_What to do_
Write the listing out again, exactly as it reads below.

[Start of Attachment]

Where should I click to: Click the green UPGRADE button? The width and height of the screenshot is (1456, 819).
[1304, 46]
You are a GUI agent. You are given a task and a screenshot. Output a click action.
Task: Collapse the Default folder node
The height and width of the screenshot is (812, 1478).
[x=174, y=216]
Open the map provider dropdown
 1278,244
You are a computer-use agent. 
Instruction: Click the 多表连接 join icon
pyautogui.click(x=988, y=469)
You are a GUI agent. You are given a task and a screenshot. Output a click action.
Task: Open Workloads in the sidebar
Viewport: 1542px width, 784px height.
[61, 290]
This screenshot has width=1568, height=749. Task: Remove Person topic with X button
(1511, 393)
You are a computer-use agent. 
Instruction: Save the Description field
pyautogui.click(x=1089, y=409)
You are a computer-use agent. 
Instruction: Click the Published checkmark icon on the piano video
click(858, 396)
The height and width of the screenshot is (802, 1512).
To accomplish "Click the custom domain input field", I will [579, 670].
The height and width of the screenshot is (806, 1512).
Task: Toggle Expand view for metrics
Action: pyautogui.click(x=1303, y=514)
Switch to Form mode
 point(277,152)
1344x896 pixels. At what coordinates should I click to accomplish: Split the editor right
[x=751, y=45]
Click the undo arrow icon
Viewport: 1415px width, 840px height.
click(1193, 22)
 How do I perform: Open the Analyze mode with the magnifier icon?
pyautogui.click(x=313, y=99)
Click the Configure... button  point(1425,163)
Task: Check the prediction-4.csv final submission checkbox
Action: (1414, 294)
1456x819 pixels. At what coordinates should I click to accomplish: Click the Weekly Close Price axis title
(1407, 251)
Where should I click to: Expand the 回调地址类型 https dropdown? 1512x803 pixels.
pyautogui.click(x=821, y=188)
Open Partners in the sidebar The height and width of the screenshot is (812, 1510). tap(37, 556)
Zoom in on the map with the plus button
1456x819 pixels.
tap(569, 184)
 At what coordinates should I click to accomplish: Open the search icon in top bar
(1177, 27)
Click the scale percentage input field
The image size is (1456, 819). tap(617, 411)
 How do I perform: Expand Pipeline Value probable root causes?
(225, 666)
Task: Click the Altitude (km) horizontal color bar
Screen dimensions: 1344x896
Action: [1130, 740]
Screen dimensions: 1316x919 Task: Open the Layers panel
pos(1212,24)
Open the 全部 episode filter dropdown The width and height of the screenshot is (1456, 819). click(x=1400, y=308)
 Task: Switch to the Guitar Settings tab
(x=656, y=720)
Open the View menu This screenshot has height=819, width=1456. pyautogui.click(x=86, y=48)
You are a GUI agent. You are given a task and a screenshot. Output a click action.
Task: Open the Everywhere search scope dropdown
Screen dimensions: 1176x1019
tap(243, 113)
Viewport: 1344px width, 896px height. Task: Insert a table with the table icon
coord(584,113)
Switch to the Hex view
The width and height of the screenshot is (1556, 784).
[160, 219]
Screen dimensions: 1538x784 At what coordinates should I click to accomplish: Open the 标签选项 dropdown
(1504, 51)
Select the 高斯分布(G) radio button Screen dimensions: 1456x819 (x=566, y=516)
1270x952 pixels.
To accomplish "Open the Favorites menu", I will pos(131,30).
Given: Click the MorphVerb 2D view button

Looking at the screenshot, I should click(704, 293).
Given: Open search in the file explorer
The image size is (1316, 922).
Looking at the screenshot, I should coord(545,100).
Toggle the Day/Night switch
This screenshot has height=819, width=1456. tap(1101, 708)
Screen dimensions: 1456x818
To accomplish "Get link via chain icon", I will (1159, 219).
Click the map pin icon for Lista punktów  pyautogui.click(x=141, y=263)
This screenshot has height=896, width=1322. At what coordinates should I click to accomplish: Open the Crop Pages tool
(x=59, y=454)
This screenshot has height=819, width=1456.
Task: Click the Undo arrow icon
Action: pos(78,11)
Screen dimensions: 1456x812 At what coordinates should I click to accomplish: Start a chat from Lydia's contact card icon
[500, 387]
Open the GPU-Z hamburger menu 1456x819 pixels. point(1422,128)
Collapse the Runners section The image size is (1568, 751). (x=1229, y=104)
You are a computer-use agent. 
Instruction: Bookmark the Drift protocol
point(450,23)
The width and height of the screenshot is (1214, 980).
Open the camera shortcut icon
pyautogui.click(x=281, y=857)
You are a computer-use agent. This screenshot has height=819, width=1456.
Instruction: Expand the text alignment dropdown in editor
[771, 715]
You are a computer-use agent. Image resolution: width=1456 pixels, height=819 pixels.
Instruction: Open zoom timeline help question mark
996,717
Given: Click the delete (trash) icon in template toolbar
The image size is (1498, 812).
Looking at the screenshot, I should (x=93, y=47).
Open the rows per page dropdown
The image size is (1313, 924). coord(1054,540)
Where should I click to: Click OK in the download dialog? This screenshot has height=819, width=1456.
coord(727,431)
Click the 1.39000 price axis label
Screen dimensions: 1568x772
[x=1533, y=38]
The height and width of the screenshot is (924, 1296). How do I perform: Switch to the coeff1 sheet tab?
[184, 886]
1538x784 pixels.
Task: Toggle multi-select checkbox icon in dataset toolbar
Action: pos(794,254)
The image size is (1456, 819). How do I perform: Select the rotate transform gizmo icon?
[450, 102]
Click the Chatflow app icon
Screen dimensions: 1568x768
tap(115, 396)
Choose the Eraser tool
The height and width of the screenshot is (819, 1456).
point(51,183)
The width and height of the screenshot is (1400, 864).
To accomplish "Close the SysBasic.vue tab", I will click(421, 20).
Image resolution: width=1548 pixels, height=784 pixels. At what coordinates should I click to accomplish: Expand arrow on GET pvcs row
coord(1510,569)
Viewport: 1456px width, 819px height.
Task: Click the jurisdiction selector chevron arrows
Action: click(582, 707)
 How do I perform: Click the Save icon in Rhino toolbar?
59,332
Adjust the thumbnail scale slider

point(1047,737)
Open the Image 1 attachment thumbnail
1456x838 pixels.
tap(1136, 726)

[End of Attachment]

_Final answer_
Where should I click to: Click the green UPGRADE button? The width and height of the screenshot is (1456, 819).
[1304, 46]
You are a GUI agent. You are given a task and a screenshot. Output a click action.
Task: Collapse the Default folder node
The height and width of the screenshot is (812, 1478).
[x=174, y=216]
Open the map provider dropdown
 1278,244
You are a computer-use agent. 
Instruction: Click the 多表连接 join icon
pyautogui.click(x=988, y=469)
You are a GUI agent. You are given a task and a screenshot. Output a click action.
Task: Open Workloads in the sidebar
Viewport: 1542px width, 784px height.
[61, 290]
This screenshot has width=1568, height=749. Task: Remove Person topic with X button
(1511, 393)
You are a computer-use agent. 
Instruction: Save the Description field
pyautogui.click(x=1089, y=409)
You are a computer-use agent. 
Instruction: Click the Published checkmark icon on the piano video
click(858, 396)
The height and width of the screenshot is (802, 1512).
To accomplish "Click the custom domain input field", I will [579, 670].
The height and width of the screenshot is (806, 1512).
Task: Toggle Expand view for metrics
Action: pyautogui.click(x=1303, y=514)
Switch to Form mode
 point(277,152)
1344x896 pixels. At what coordinates should I click to accomplish: Split the editor right
[x=751, y=45]
Click the undo arrow icon
Viewport: 1415px width, 840px height.
click(1193, 22)
 How do I perform: Open the Analyze mode with the magnifier icon?
pyautogui.click(x=313, y=99)
Click the Configure... button  point(1425,163)
Task: Check the prediction-4.csv final submission checkbox
Action: (1414, 294)
1456x819 pixels. At what coordinates should I click to accomplish: Click the Weekly Close Price axis title
(1407, 251)
Where should I click to: Expand the 回调地址类型 https dropdown? 1512x803 pixels.
pyautogui.click(x=821, y=188)
Open Partners in the sidebar The height and width of the screenshot is (812, 1510). tap(37, 556)
Zoom in on the map with the plus button
1456x819 pixels.
tap(569, 184)
 At what coordinates should I click to accomplish: Open the search icon in top bar
(1177, 27)
Click the scale percentage input field
The image size is (1456, 819). tap(617, 411)
 How do I perform: Expand Pipeline Value probable root causes?
(225, 666)
Task: Click the Altitude (km) horizontal color bar
Screen dimensions: 1344x896
Action: [1130, 740]
Screen dimensions: 1316x919 Task: Open the Layers panel
pos(1212,24)
Open the 全部 episode filter dropdown The width and height of the screenshot is (1456, 819). click(x=1400, y=308)
 Task: Switch to the Guitar Settings tab
(x=656, y=720)
Open the View menu This screenshot has height=819, width=1456. pyautogui.click(x=86, y=48)
You are a GUI agent. You are given a task and a screenshot. Output a click action.
Task: Open the Everywhere search scope dropdown
Screen dimensions: 1176x1019
tap(243, 113)
Viewport: 1344px width, 896px height. Task: Insert a table with the table icon
coord(584,113)
Switch to the Hex view
The width and height of the screenshot is (1556, 784).
[160, 219]
Screen dimensions: 1538x784 At what coordinates should I click to accomplish: Open the 标签选项 dropdown
(1504, 51)
Select the 高斯分布(G) radio button Screen dimensions: 1456x819 (x=566, y=516)
1270x952 pixels.
To accomplish "Open the Favorites menu", I will pos(131,30).
Given: Click the MorphVerb 2D view button

Looking at the screenshot, I should click(704, 293).
Given: Open search in the file explorer
The image size is (1316, 922).
Looking at the screenshot, I should coord(545,100).
Toggle the Day/Night switch
This screenshot has height=819, width=1456. tap(1101, 708)
Screen dimensions: 1456x818
To accomplish "Get link via chain icon", I will (1159, 219).
Click the map pin icon for Lista punktów  pyautogui.click(x=141, y=263)
This screenshot has height=896, width=1322. At what coordinates should I click to accomplish: Open the Crop Pages tool
(x=59, y=454)
This screenshot has height=819, width=1456.
Task: Click the Undo arrow icon
Action: pos(78,11)
Screen dimensions: 1456x812 At what coordinates should I click to accomplish: Start a chat from Lydia's contact card icon
[500, 387]
Open the GPU-Z hamburger menu 1456x819 pixels. point(1422,128)
Collapse the Runners section The image size is (1568, 751). (x=1229, y=104)
You are a computer-use agent. 
Instruction: Bookmark the Drift protocol
point(450,23)
The width and height of the screenshot is (1214, 980).
Open the camera shortcut icon
pyautogui.click(x=281, y=857)
You are a computer-use agent. This screenshot has height=819, width=1456.
Instruction: Expand the text alignment dropdown in editor
[771, 715]
You are a computer-use agent. Image resolution: width=1456 pixels, height=819 pixels.
Instruction: Open zoom timeline help question mark
996,717
Given: Click the delete (trash) icon in template toolbar
The image size is (1498, 812).
Looking at the screenshot, I should (x=93, y=47).
Open the rows per page dropdown
The image size is (1313, 924). coord(1054,540)
Where should I click to: Click OK in the download dialog? This screenshot has height=819, width=1456.
coord(727,431)
Click the 1.39000 price axis label
Screen dimensions: 1568x772
[x=1533, y=38]
The height and width of the screenshot is (924, 1296). How do I perform: Switch to the coeff1 sheet tab?
[184, 886]
1538x784 pixels.
Task: Toggle multi-select checkbox icon in dataset toolbar
Action: pos(794,254)
The image size is (1456, 819). How do I perform: Select the rotate transform gizmo icon?
[450, 102]
Click the Chatflow app icon
Screen dimensions: 1568x768
tap(115, 396)
Choose the Eraser tool
The height and width of the screenshot is (819, 1456).
point(51,183)
The width and height of the screenshot is (1400, 864).
To accomplish "Close the SysBasic.vue tab", I will click(421, 20).
Image resolution: width=1548 pixels, height=784 pixels. At what coordinates should I click to accomplish: Expand arrow on GET pvcs row
coord(1510,569)
Viewport: 1456px width, 819px height.
Task: Click the jurisdiction selector chevron arrows
Action: click(582, 707)
 How do I perform: Click the Save icon in Rhino toolbar?
59,332
Adjust the thumbnail scale slider

point(1047,737)
Open the Image 1 attachment thumbnail
1456x838 pixels.
tap(1136, 726)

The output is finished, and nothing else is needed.